[Records Boundary: Start]

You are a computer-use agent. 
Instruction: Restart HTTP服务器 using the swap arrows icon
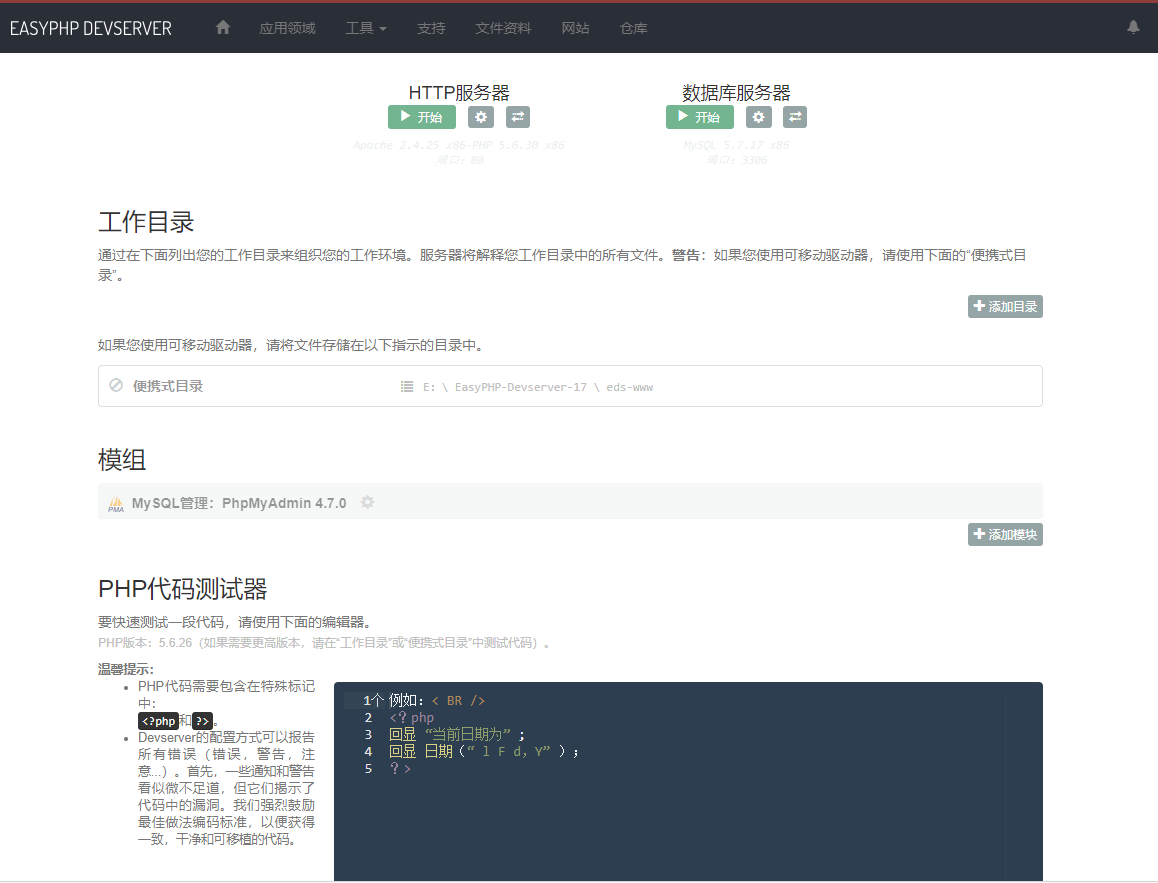click(x=517, y=117)
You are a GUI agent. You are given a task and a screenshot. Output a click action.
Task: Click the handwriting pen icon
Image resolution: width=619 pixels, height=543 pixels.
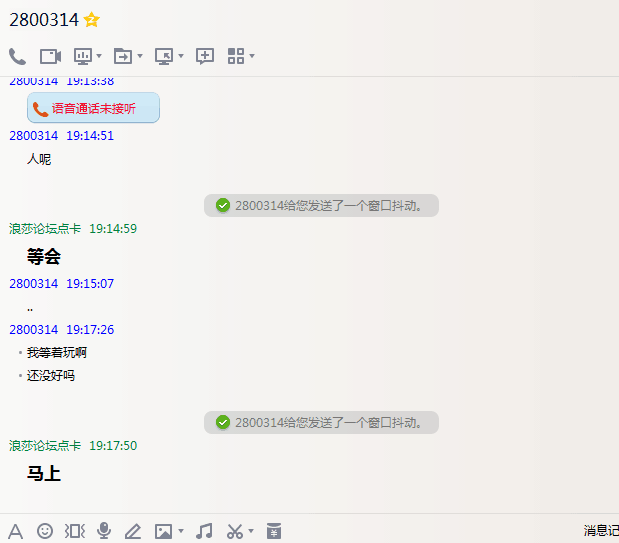coord(133,531)
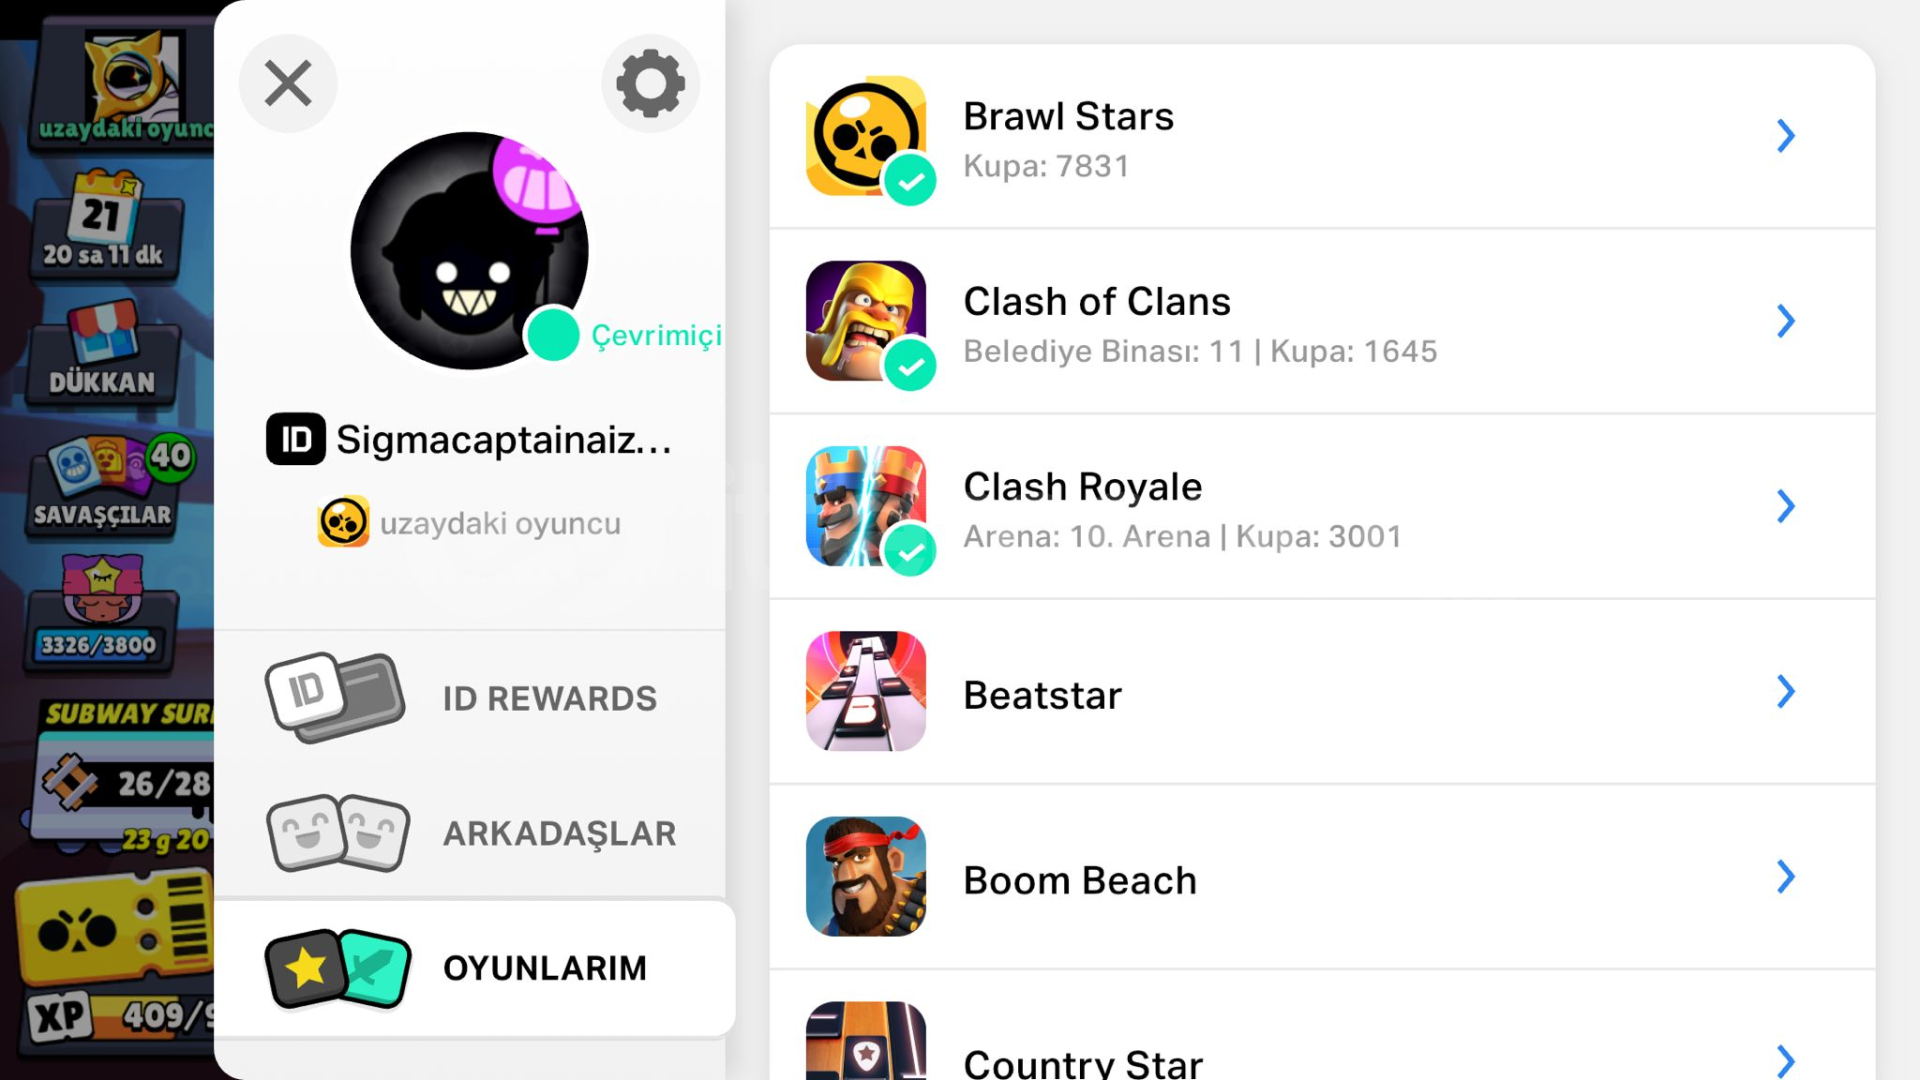Tap the Beatstar app icon
The image size is (1920, 1080).
click(x=866, y=691)
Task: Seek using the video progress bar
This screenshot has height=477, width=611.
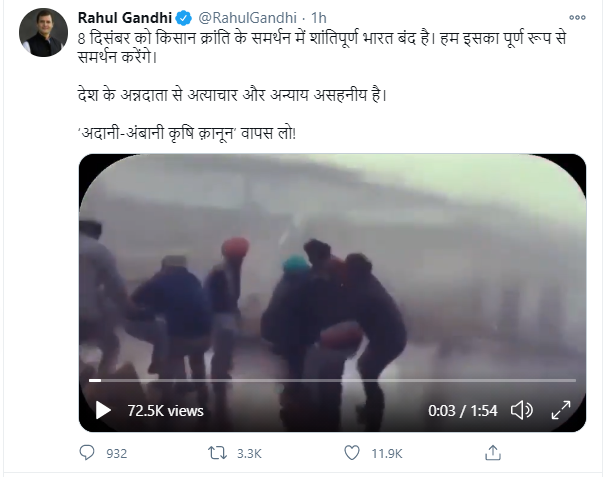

[Records Boundary: End]

**Work instructions:** Your task is to transcribe, exactly and without additions, every line from the one that contains "Instruction: Restart HTTP服务器" to the end of the entries above, both included. Omit all pictures.

**Written response:**
Instruction: Restart HTTP服务器 using the swap arrows icon
click(x=517, y=117)
You are a GUI agent. You are given a task and a screenshot. Output a click action.
Task: Click the handwriting pen icon
Image resolution: width=619 pixels, height=543 pixels.
coord(133,531)
Tap the Beatstar app icon
The image size is (1920, 1080).
click(x=866, y=691)
Task: Seek using the video progress bar
This screenshot has height=477, width=611.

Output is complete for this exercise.